Эхо разносило далеко вокруг отголоски его бурной личной и общественной жизни. Мои отношения с ним за 25 лет совместной работы знали приливы и отливы, радость и горечь обид и разочарований. Но одно я знала твердо - филармонией он жил.
С ним связано одно из моих горьких воспоминаний.
По городу - афиши: в филармонии вечер, посвященный 60-летию со дня рождения и 40-летию творческой деятельности композитора, художественного руководителя филармонии Марка Блюмина. Мне поручена почетная миссия - сказать слово о юбиляре. Пожалуй, именно тогда, в дни подготовки к юбилею, я и всмотрелась пристальнее в его жизнь... Гладкой дороги не получалось. Взлеты, падения, назначен, уволен по собственному и не по собственному... И все же мы знали, что при нем филармония вырвалась из нужды и стала одной из лучших в России, это при нем у филармонии появился широкий круг друзей от ведущих солистов страны до рядовых слушателей. Да мало ли можно рассказать о Блюмине?
Готовилась. Волновалась.
Вечер. В потоке слушателей вхожу в филармонию. Меня ждали: "Ева Марковна, срочно - в кабинет директора!" Вхожу. Необычайно многолюдный и торжественный синклит руководителей всех рангов.
-Ева Марковна, мы хотим Вас предупредить, что НИКАКОГО ЮБИЛЕЯ НЕ БУДЕТ. Никаких торжественных речей и подношений. Это просто отчетный концерт композитора Блюмина.
У входа на сцену - бдительная стража, не пропускающая поздравителей. Растерянность, недоумение. Людей предупреждают, чтобы они не смели поздравлять. В зале - аншлаг.
Не знаю, пришлось ли когда-нибудь какому-нибудь юбиляру такое пережить. Не слышала и не читала о подобном. Блюмин смог. Он провел всю программу. Дирижировал. Пел.
Аккомпанировал... Вот только слово сказать в конце вечера не смог. Записал его на магнитофонную пленку. Слово в записи передали в зал.
До сих пор не знаю, чьих беспощадных рук это дело. Но, думается, вопреки замыслу авторов "сюрприза", этот вечер поднял общее уважение к Блюмину, сумевшему сохранить человеческое достоинство. Правда, "запас социального оптимизма, могучий гражданский заряд светлых, жизнерадостных и ясных эмоций", о которых писал в своей единственной, появившейся в печати статье о Блюмине Владимир Молько стремительно истощался. То, что болезни все чаще одолевали Блюмина, человека, который откровенно ненавидел болезни и больных, был даже жесток к ним, это было известно только ему.

□ □ □ □ □

**СПИСОК ЗАДАНИЙ:**
1: Перепишите из исходного текста фрагмент, который начинается словами «-Ева Марковна, мы» и продолжается до слов «зале - аншлаг.» включительно.
2: Переведите на английский язык предложение из исходного текста: «Но одно я знала твердо - филармонией он жил».

□ □ □ □ □

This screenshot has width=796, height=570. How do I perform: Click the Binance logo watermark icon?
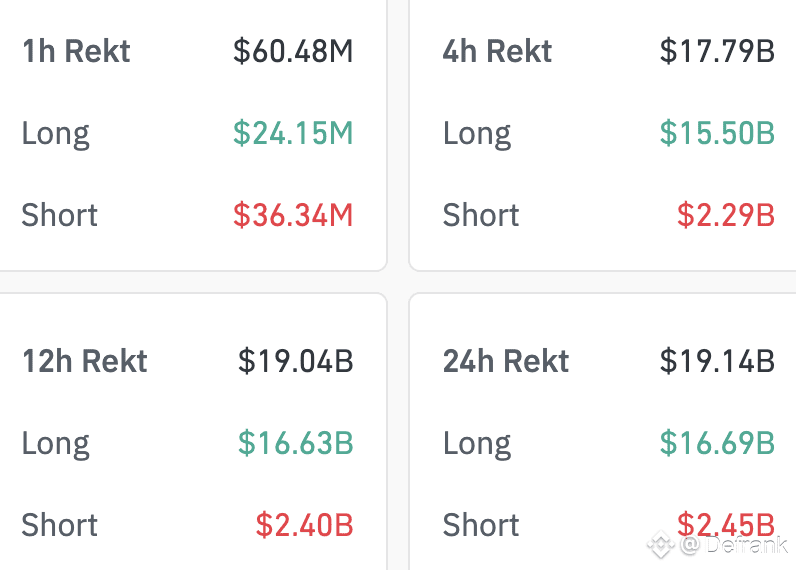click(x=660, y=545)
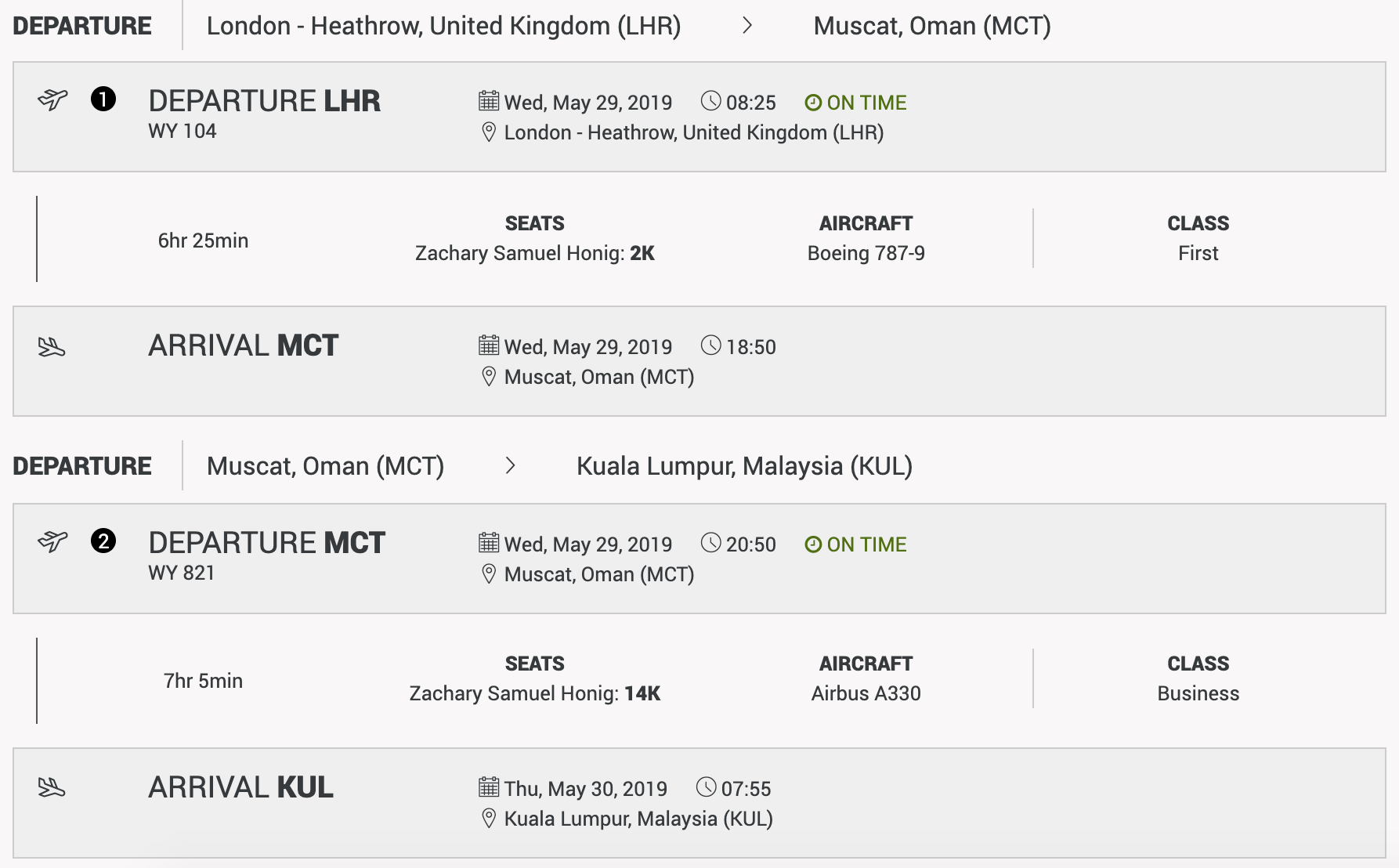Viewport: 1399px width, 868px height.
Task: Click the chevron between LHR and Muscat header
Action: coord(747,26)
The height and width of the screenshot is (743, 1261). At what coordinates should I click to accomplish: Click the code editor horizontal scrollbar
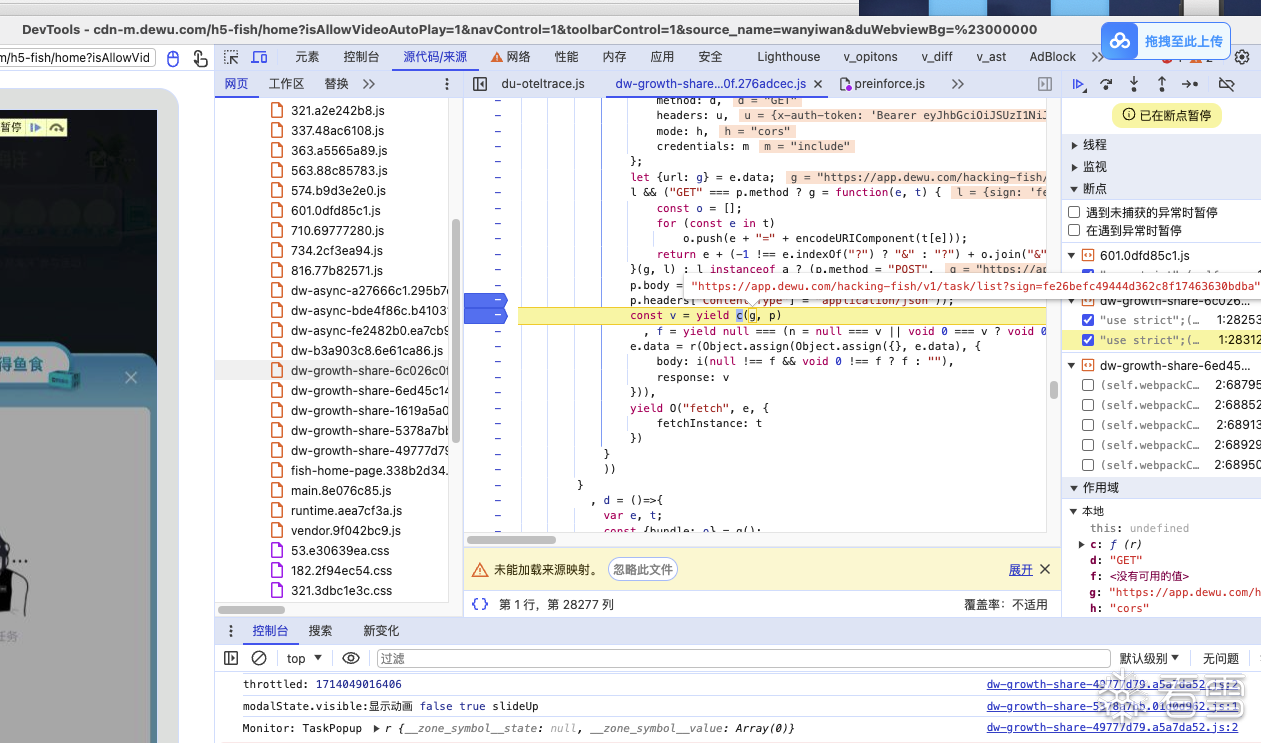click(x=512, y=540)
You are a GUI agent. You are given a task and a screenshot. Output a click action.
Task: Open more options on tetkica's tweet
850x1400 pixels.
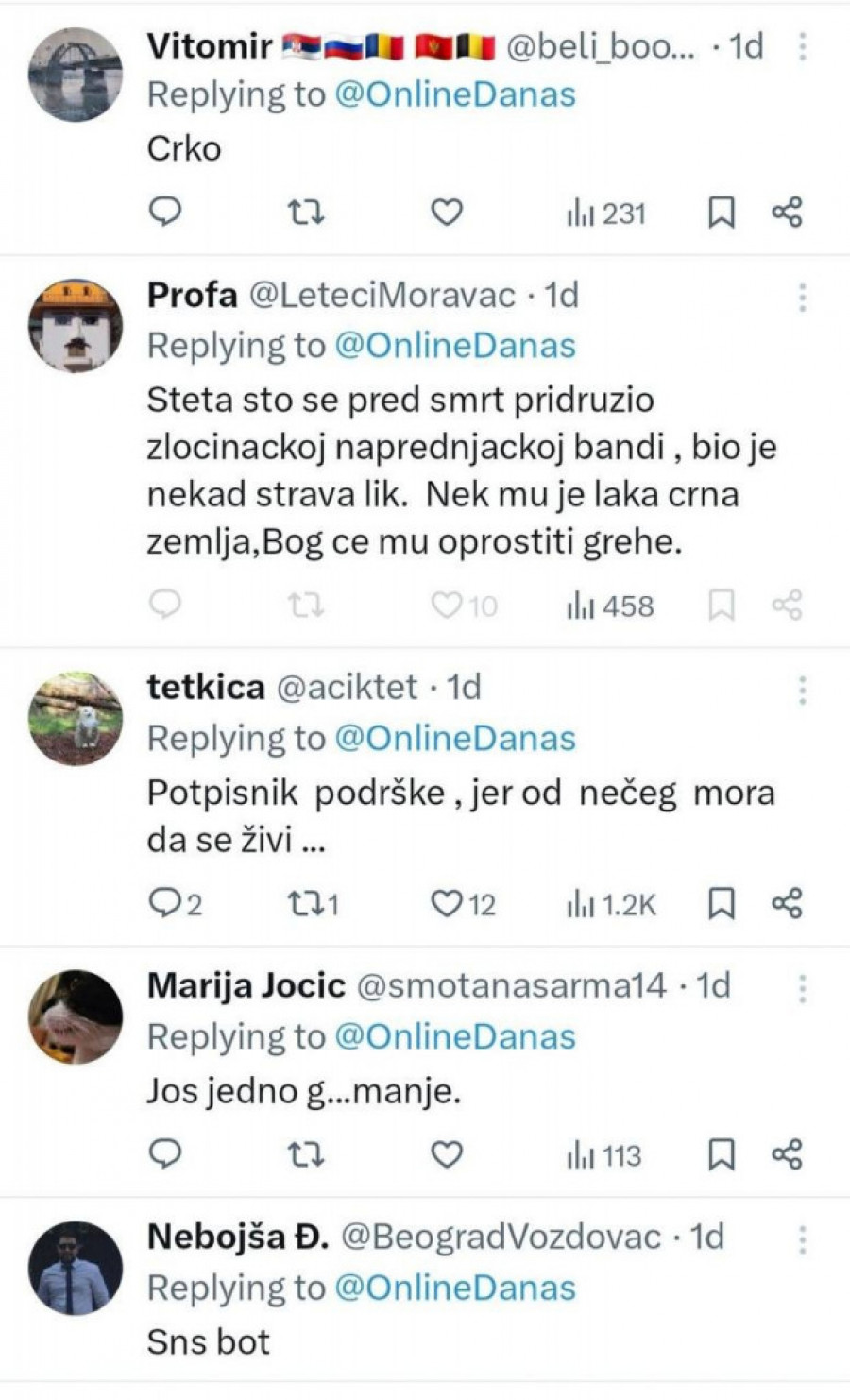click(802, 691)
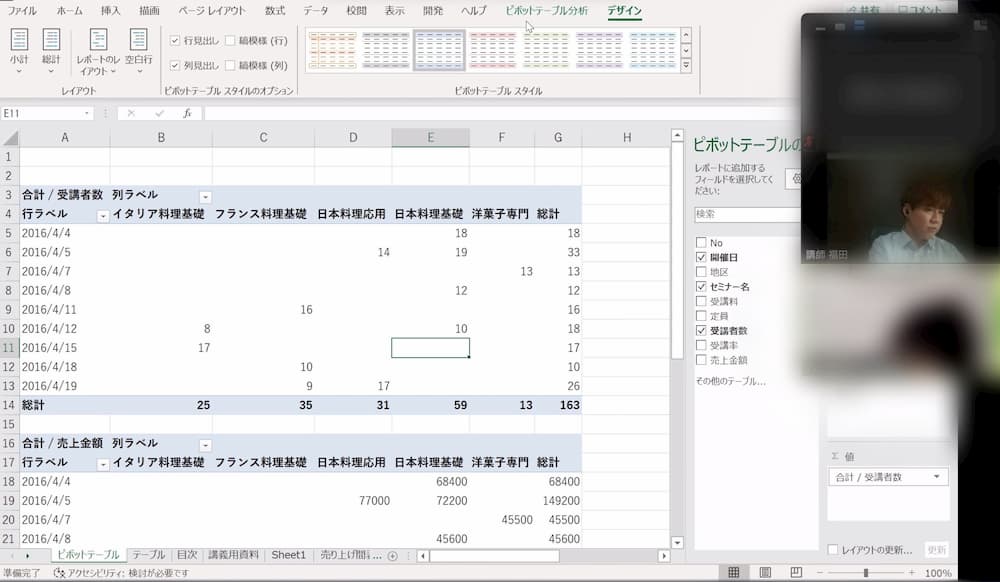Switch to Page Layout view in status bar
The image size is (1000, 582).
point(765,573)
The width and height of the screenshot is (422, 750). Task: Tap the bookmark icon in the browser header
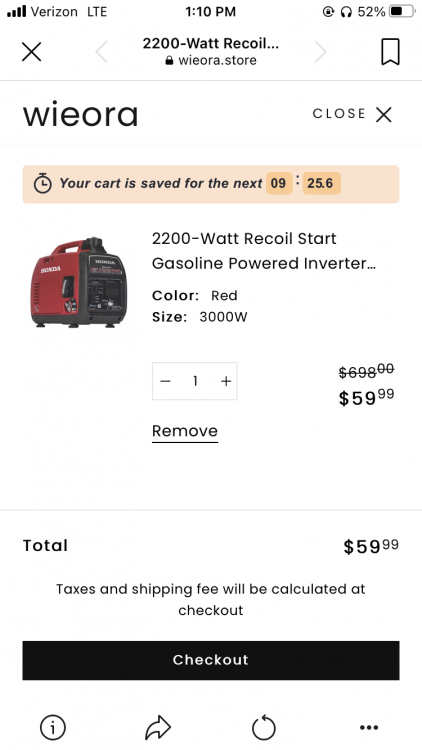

□ □ □ □ □

**ОТВЕТЫ ПО ПОРЯДКУ:**
1:
-Ева Марковна, мы хотим Вас предупредить, что НИКАКОГО ЮБИЛЕЯ НЕ БУДЕТ. Никаких торжественных речей и подношений. Это просто отчетный концерт композитора Блюмина.
У входа на сцену - бдительная стража, не пропускающая поздравителей. Растерянность, недоумение. Людей предупреждают, чтобы они не смели поздравлять. В зале - аншлаг.

2: But one thing I knew for certain: he lived for the philharmonic.